> [Exercise description] Among the entries below, please repeat exactly and only the lines from the line containing "Xperia Z3 series (968, 2021)" to the line containing "Xperia 10 series (967, 963)", both lines included.

[Stored data]
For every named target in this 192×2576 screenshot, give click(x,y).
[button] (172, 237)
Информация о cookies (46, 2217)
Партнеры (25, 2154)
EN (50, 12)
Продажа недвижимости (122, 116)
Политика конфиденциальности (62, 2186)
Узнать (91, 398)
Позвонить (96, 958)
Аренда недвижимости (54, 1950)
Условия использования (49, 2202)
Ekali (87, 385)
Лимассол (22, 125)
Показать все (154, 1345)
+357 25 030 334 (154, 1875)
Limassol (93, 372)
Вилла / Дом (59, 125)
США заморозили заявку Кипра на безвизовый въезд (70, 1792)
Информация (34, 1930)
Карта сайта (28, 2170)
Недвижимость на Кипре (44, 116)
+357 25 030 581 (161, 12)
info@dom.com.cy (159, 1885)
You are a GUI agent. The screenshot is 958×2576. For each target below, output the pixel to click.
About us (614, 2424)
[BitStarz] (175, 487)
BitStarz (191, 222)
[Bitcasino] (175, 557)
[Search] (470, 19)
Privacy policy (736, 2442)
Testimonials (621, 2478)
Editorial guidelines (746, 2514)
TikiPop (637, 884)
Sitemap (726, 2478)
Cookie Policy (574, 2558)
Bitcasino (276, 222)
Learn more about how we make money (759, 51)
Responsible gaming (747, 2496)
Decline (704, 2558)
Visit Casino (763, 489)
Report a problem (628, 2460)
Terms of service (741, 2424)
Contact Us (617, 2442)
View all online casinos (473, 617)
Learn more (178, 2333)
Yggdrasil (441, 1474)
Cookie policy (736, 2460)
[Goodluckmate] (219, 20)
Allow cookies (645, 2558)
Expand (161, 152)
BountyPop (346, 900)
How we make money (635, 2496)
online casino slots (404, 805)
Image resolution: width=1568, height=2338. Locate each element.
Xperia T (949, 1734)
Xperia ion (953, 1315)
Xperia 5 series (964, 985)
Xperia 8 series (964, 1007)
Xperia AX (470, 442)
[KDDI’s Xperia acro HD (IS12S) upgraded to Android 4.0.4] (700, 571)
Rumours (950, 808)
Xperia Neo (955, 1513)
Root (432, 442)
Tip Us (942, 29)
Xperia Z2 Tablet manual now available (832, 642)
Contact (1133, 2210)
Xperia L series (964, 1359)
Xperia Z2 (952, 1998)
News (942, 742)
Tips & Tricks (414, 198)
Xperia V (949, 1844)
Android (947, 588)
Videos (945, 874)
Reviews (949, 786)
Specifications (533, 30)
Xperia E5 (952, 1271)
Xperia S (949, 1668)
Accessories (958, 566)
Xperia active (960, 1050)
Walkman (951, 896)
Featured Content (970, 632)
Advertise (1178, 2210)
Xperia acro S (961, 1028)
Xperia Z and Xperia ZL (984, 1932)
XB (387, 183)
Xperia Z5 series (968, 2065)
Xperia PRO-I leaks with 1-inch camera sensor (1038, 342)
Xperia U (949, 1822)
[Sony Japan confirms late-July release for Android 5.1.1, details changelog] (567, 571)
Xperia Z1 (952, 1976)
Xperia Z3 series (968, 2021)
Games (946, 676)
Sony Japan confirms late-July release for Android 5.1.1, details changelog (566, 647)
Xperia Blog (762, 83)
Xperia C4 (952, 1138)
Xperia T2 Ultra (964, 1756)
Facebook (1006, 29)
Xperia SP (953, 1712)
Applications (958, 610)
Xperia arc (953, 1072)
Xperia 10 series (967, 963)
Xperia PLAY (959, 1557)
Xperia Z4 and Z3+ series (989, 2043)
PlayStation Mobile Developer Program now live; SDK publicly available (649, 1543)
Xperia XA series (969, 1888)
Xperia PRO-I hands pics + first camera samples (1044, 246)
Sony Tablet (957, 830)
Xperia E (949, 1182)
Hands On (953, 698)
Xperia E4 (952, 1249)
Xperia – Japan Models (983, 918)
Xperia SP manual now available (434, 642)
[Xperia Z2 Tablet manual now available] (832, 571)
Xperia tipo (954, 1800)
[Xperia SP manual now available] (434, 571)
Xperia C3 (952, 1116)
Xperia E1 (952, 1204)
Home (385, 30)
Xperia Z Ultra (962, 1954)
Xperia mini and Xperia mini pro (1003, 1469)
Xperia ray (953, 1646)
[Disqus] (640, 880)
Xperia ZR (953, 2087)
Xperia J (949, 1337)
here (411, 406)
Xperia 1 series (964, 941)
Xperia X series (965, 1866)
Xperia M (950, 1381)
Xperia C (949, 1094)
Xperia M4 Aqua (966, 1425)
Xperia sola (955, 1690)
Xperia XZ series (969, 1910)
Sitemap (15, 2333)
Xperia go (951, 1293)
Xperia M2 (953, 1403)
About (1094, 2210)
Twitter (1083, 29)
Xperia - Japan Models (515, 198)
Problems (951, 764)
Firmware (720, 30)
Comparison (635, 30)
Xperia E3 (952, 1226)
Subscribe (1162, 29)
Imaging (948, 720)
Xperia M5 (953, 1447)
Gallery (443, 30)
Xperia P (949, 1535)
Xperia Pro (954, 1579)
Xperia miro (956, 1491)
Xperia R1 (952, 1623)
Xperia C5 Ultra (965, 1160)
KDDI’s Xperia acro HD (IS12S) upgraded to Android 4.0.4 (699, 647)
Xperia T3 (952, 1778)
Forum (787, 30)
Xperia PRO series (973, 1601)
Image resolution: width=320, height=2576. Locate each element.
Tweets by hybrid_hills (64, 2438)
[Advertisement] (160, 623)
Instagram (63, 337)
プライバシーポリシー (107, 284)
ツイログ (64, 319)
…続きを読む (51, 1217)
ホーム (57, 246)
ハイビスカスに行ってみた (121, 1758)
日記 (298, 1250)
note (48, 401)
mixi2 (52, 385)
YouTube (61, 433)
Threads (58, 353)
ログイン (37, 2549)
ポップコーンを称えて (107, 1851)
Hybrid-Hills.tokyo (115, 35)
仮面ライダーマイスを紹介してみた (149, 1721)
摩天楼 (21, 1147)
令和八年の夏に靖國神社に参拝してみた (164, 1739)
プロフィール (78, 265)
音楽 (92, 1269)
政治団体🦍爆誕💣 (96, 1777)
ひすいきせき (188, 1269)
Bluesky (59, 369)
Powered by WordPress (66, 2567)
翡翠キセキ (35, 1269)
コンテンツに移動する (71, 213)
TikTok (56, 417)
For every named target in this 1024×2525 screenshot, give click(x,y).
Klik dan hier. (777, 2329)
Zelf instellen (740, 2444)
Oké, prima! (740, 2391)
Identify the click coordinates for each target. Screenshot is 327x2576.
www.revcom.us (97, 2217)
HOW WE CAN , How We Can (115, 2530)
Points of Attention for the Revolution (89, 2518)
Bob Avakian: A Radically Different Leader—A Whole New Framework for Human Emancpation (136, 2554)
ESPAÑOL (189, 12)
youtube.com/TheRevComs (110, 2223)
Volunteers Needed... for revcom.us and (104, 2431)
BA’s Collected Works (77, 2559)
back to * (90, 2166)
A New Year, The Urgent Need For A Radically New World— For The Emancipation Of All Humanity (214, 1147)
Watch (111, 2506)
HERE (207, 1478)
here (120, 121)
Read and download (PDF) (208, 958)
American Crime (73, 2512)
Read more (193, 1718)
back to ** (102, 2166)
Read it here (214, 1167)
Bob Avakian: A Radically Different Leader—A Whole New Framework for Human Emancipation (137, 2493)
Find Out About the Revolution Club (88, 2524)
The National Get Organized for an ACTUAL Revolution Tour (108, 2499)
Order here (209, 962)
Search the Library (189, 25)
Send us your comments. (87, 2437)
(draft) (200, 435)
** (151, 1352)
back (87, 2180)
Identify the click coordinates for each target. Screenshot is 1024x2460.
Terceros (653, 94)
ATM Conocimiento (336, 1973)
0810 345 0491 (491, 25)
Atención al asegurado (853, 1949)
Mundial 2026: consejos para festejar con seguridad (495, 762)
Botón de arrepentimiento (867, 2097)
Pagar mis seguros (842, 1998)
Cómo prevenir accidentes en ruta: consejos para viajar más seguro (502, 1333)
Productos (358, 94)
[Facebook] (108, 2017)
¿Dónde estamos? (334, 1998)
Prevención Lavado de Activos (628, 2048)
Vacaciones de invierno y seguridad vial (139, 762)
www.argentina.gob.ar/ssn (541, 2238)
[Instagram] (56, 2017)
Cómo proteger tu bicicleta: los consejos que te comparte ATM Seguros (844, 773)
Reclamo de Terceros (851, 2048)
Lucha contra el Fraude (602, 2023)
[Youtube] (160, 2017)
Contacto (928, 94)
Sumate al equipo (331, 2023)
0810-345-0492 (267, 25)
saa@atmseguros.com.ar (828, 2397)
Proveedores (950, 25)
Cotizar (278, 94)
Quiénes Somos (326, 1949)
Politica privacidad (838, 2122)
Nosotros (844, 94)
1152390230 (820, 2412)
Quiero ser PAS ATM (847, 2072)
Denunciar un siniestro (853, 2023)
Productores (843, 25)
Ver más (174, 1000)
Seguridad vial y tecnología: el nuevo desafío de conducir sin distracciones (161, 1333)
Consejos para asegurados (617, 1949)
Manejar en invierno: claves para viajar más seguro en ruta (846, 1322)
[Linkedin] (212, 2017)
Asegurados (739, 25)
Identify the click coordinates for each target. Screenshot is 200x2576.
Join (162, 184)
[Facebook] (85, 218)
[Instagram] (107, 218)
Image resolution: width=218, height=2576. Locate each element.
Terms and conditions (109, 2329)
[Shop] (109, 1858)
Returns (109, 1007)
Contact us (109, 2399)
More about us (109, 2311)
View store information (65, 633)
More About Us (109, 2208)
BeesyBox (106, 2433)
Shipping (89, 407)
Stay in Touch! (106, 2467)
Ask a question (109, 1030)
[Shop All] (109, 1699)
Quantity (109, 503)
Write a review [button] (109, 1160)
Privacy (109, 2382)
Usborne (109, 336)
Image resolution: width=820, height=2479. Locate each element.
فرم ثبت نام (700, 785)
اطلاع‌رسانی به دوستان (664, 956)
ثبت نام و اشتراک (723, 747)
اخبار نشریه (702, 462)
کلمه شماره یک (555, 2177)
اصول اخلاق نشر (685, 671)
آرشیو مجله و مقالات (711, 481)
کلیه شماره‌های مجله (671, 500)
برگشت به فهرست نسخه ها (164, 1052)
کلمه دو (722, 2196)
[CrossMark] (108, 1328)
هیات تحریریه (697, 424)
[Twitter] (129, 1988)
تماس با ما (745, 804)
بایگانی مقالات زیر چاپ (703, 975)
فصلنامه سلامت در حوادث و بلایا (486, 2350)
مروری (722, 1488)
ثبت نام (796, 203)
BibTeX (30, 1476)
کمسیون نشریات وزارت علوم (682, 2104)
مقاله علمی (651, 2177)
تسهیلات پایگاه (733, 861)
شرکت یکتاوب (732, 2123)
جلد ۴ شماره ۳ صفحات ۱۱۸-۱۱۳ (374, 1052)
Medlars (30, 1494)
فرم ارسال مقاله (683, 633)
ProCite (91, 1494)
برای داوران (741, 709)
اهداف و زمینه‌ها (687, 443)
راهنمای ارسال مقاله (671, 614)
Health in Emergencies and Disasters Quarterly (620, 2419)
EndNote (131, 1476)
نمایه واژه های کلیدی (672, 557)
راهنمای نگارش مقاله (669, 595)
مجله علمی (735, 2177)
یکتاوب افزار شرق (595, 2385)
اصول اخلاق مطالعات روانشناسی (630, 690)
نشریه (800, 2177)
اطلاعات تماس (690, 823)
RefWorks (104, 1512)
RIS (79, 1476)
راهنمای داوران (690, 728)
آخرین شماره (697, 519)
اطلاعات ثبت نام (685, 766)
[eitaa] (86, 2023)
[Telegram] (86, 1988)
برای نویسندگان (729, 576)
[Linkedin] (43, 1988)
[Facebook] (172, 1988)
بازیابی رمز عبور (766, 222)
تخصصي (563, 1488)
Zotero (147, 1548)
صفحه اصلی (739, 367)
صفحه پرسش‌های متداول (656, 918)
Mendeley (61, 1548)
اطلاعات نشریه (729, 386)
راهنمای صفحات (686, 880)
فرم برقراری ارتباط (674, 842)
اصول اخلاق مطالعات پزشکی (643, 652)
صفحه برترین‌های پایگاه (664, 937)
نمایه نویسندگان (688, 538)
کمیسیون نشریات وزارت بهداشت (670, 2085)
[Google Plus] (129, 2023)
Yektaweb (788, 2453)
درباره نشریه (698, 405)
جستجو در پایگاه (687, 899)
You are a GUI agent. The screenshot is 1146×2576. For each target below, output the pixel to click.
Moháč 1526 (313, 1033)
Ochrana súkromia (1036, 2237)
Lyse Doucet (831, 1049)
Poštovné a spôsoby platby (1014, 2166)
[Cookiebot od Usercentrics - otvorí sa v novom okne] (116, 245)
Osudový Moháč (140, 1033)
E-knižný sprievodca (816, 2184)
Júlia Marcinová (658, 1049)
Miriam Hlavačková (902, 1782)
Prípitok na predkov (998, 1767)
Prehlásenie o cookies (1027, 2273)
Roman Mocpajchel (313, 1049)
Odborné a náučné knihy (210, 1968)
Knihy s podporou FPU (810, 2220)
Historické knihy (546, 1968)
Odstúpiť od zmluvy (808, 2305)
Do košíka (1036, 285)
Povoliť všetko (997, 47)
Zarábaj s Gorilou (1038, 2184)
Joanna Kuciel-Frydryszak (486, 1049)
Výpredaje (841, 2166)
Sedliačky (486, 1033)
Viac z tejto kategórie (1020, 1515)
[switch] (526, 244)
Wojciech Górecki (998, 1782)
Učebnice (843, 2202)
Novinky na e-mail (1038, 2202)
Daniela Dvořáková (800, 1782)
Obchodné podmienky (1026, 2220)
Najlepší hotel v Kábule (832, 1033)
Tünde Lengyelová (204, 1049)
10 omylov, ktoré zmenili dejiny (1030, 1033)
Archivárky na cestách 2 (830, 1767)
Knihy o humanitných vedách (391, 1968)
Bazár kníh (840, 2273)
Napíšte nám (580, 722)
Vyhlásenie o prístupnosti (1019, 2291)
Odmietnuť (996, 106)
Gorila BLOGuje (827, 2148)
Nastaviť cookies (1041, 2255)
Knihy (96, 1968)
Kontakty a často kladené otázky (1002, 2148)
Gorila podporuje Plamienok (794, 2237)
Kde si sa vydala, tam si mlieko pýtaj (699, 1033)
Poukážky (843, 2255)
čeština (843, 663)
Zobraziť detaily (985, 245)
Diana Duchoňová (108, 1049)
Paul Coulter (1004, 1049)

> [Task response]
Xperia Z3 series (968, 2021)
Games (946, 676)
Sony Japan confirms late-July release for Android 5.1.1, details changelog (566, 647)
Xperia Blog (762, 83)
Xperia C4 (952, 1138)
Xperia T2 Ultra (964, 1756)
Facebook (1006, 29)
Xperia SP (953, 1712)
Applications (958, 610)
Xperia arc (953, 1072)
Xperia 10 series (967, 963)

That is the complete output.